Working through the entries below, find how many lines include the string "computer"; give only that number.

[Saved data entries]
• • • • • • •

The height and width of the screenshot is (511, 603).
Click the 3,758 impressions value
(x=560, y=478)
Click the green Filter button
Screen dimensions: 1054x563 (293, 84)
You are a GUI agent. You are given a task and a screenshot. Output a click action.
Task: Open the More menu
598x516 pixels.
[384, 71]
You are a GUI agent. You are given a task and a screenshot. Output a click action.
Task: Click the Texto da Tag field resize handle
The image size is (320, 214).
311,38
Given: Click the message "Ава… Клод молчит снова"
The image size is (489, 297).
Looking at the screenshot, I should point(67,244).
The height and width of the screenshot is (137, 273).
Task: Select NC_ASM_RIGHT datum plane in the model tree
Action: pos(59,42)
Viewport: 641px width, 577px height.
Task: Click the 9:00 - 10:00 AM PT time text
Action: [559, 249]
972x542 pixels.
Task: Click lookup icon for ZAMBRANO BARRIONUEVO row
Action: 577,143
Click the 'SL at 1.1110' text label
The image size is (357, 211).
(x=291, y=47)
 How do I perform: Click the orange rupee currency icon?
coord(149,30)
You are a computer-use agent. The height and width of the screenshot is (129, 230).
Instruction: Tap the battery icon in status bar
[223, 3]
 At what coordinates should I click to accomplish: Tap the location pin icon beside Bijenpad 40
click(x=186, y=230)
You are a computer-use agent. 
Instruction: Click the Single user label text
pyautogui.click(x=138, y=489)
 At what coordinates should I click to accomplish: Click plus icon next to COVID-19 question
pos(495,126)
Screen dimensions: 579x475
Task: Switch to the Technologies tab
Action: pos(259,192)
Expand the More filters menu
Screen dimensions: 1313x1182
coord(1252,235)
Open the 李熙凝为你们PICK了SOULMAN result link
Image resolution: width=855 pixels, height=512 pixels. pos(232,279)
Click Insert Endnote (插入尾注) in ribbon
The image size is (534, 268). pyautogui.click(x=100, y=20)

• • • • • • •

## Solution for this task
2